-- Exercise directions --
The count of lines below that include the string "agent" is the whole answer; write it alone.

--- Records provided Enclosed Below ---

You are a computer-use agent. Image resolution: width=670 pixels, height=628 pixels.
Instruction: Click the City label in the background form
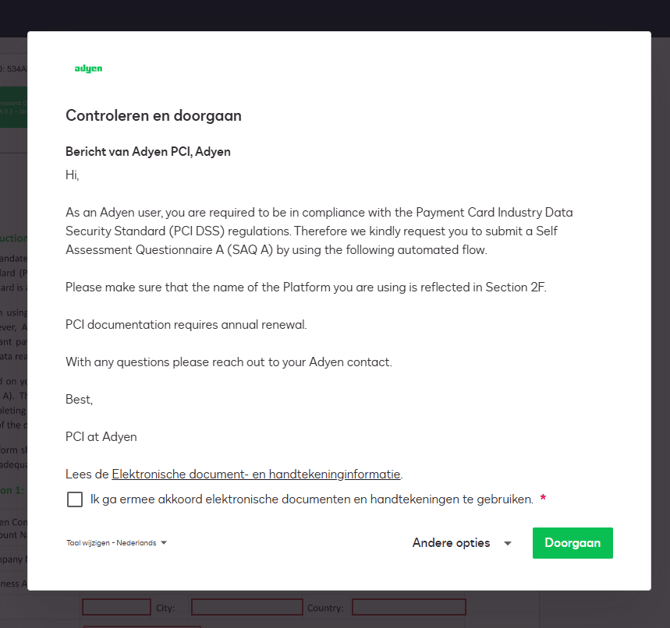[x=166, y=608]
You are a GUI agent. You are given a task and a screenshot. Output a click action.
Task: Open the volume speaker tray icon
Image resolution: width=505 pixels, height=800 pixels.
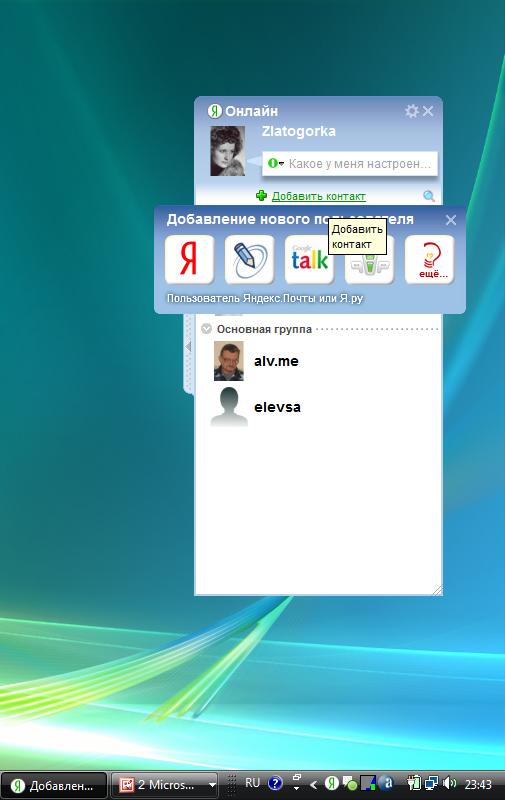tap(449, 783)
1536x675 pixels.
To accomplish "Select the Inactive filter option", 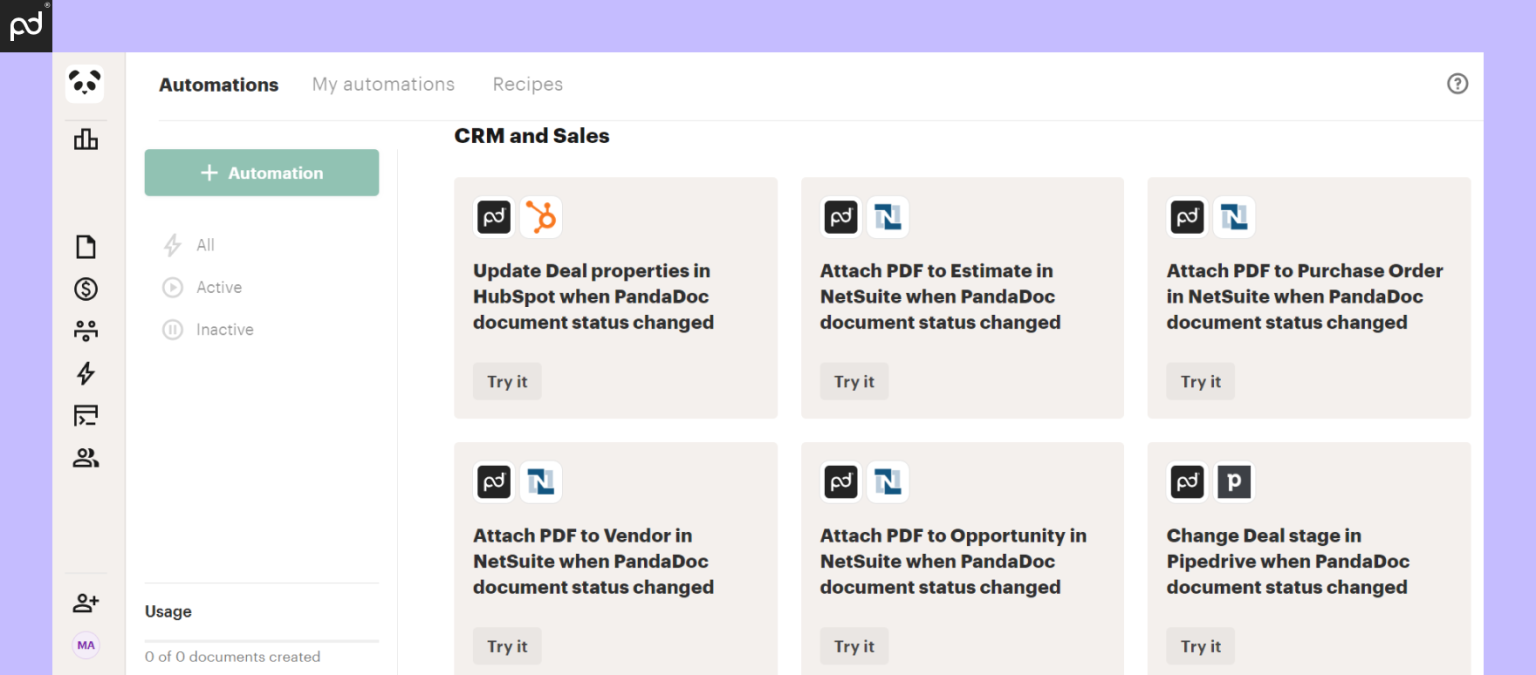I will (x=224, y=329).
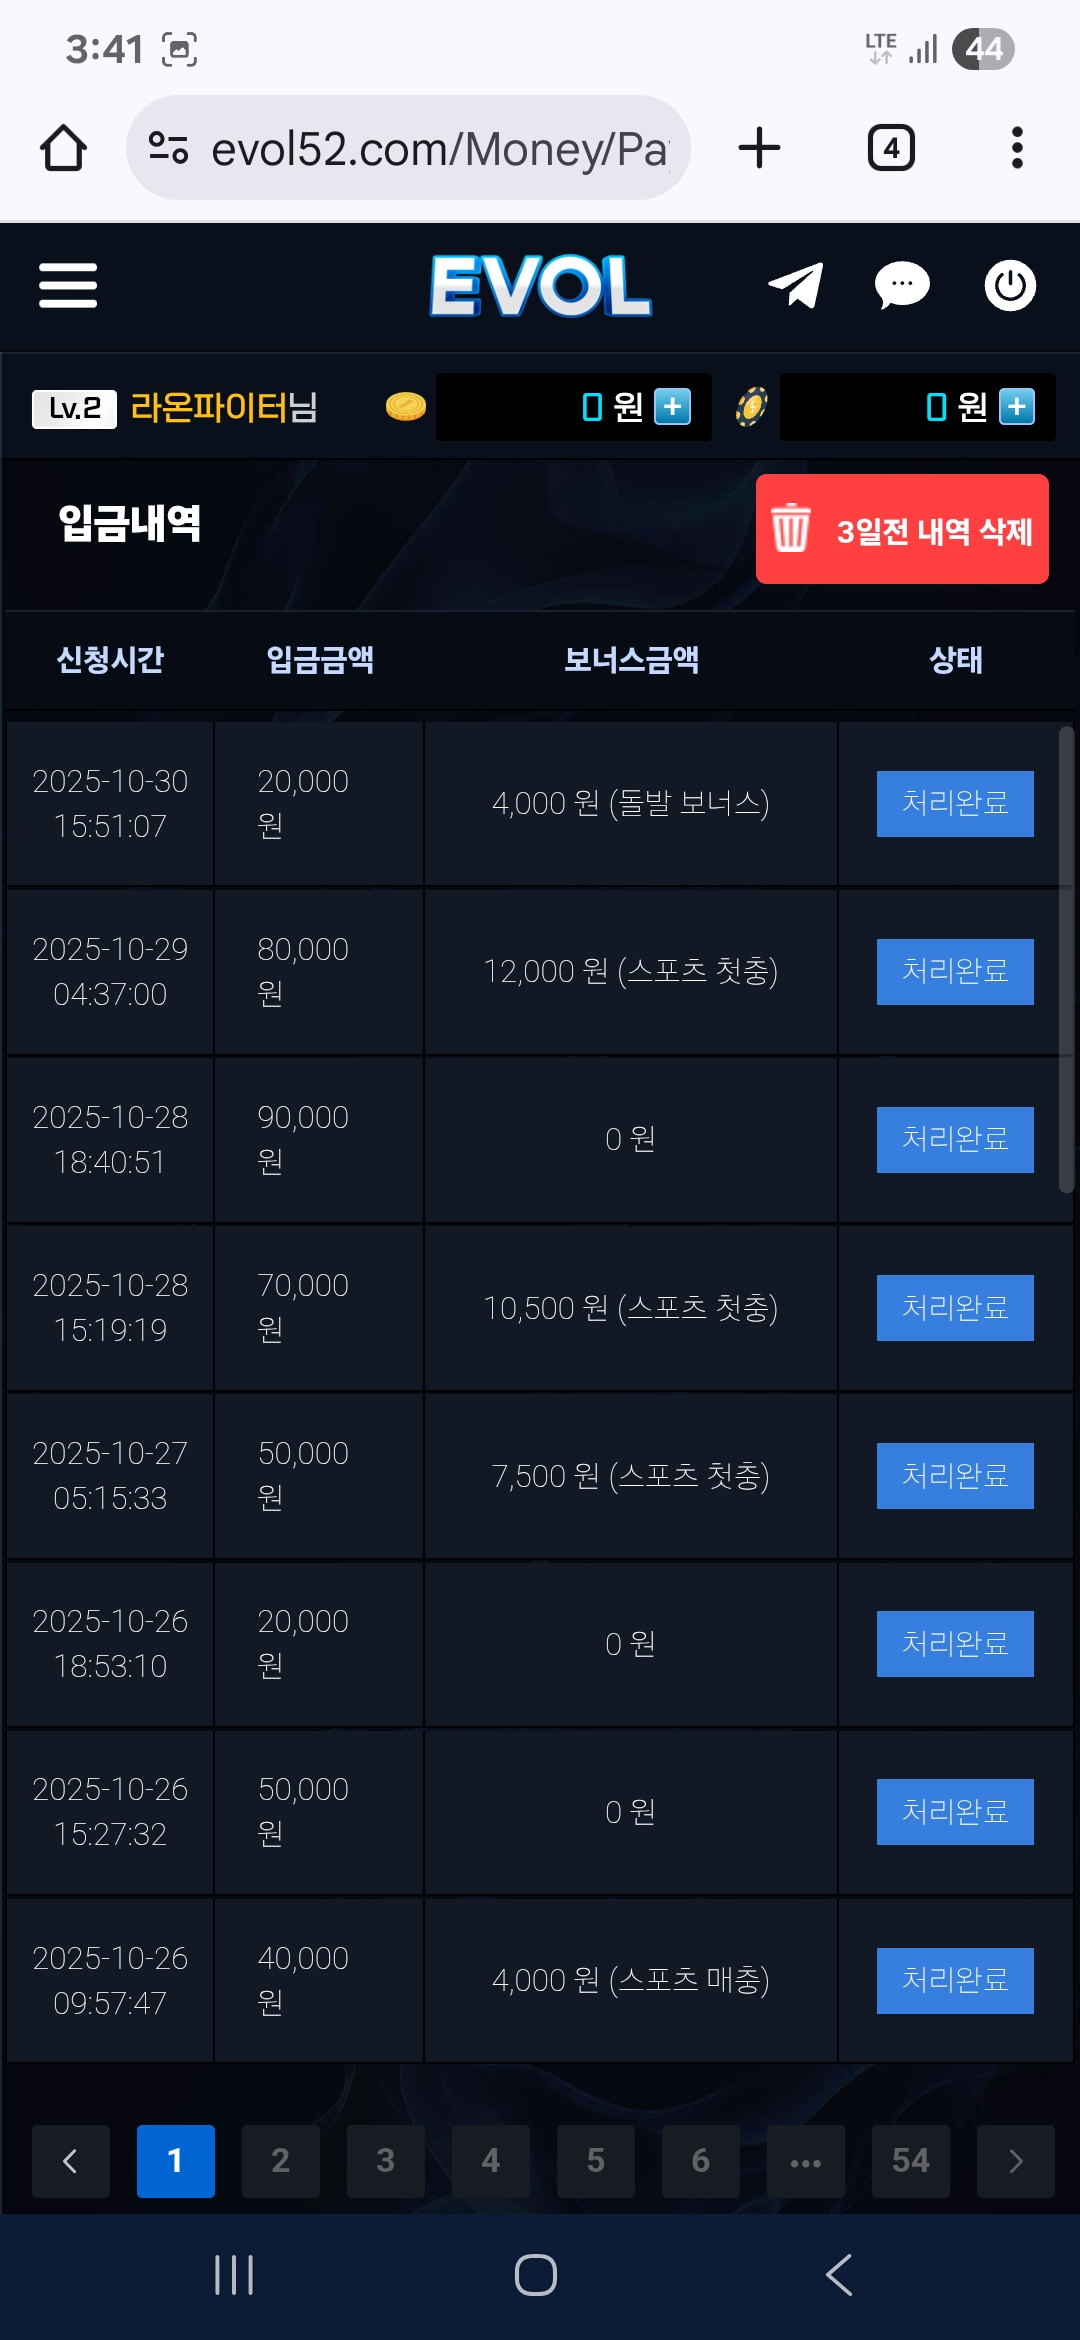Open the hamburger side menu

(68, 286)
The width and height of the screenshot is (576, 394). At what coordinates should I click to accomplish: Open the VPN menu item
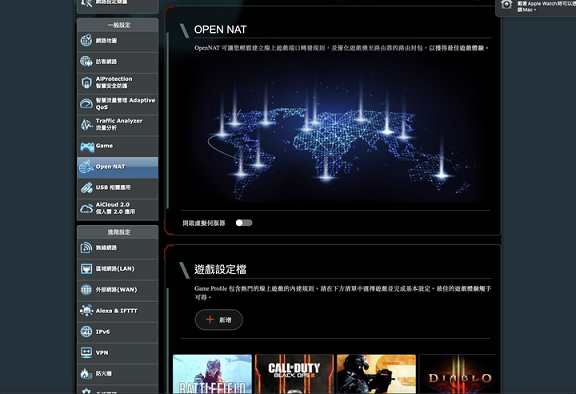coord(118,353)
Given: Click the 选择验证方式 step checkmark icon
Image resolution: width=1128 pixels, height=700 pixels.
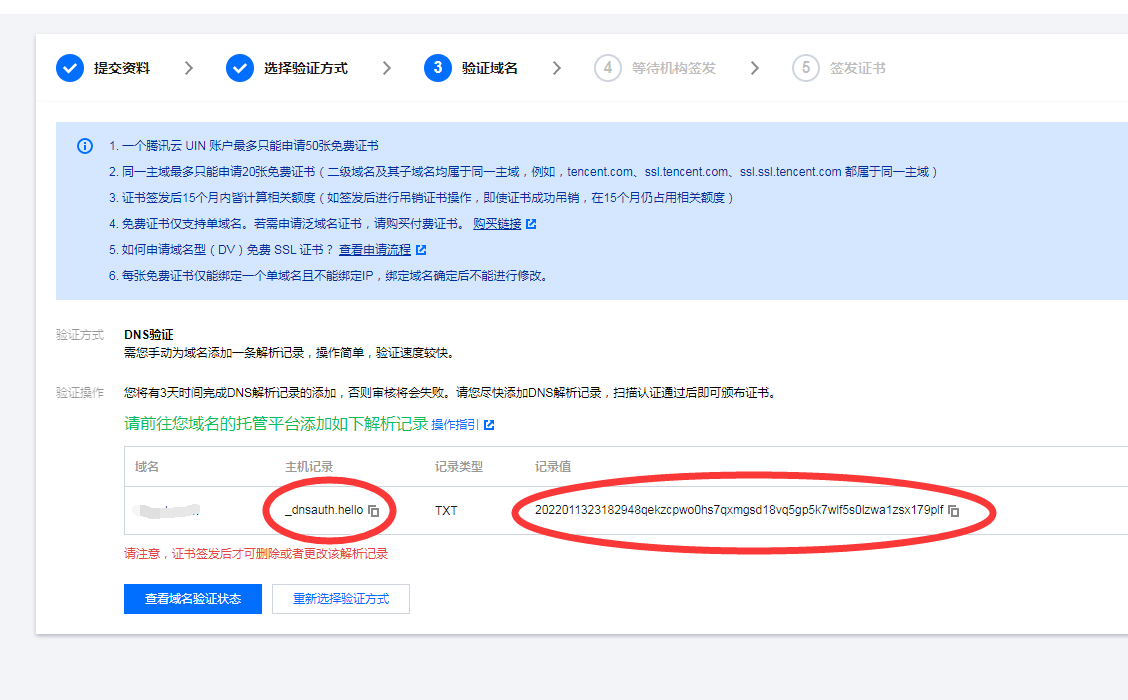Looking at the screenshot, I should (240, 68).
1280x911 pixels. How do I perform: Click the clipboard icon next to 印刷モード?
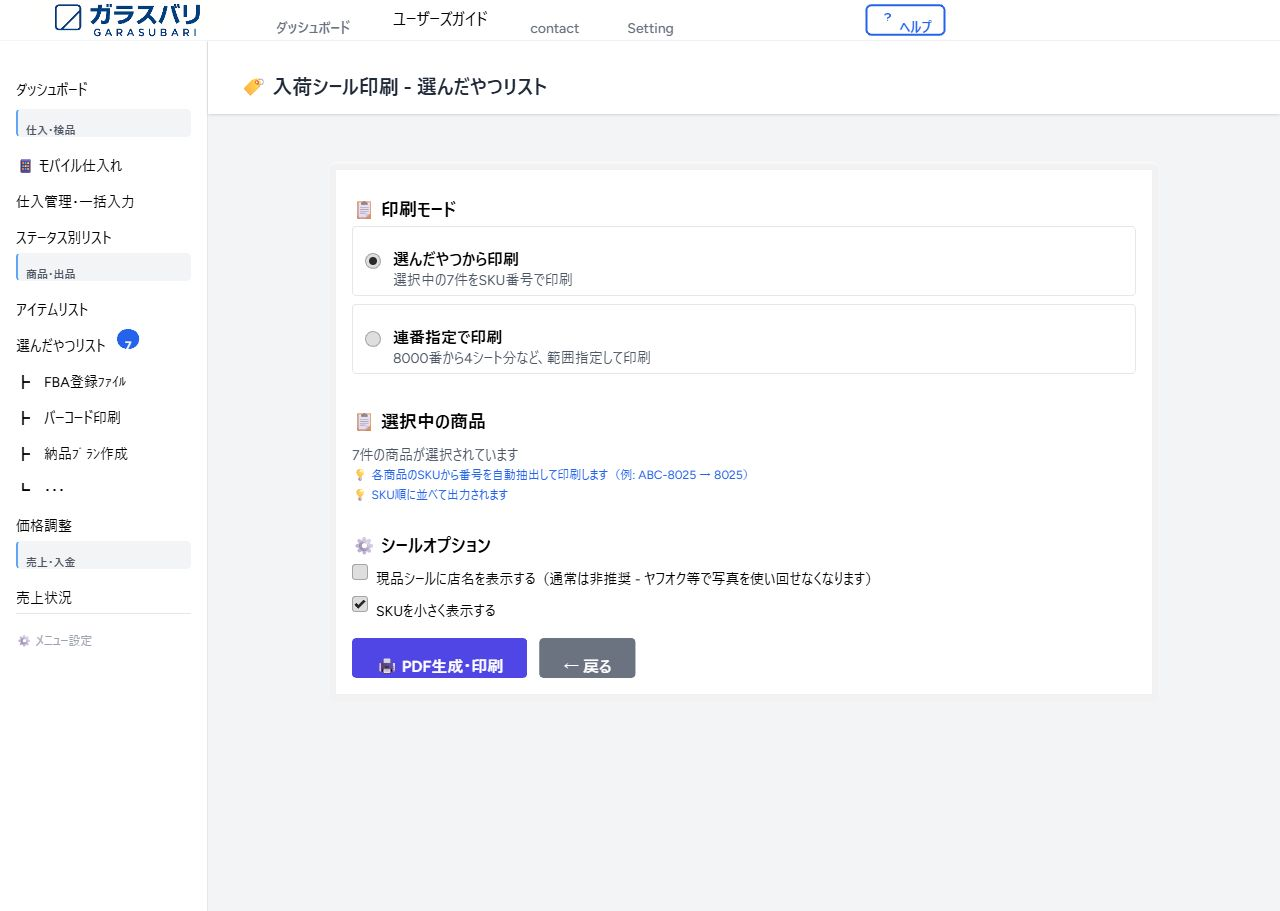coord(363,209)
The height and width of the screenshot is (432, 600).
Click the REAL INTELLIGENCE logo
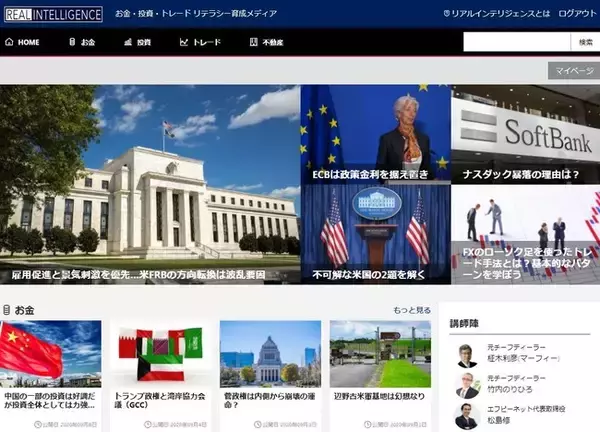click(52, 14)
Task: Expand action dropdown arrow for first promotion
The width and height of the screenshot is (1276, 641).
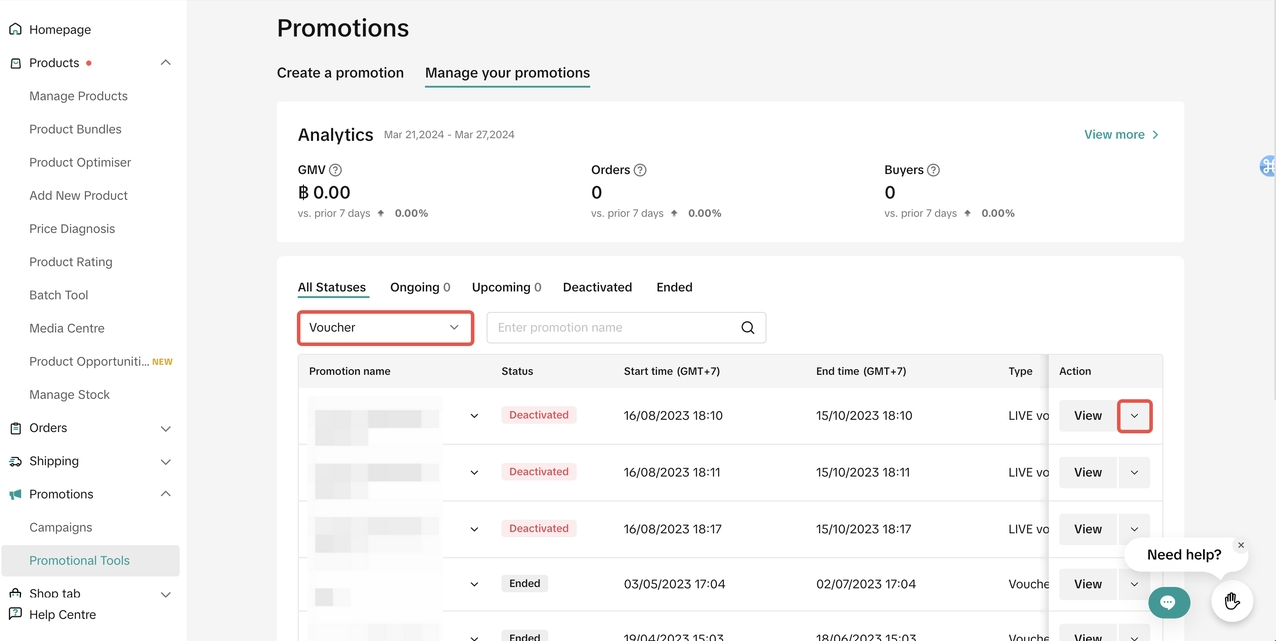Action: [1134, 416]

--- End of Enclosed Records provided ---

-- Answer for the task --
2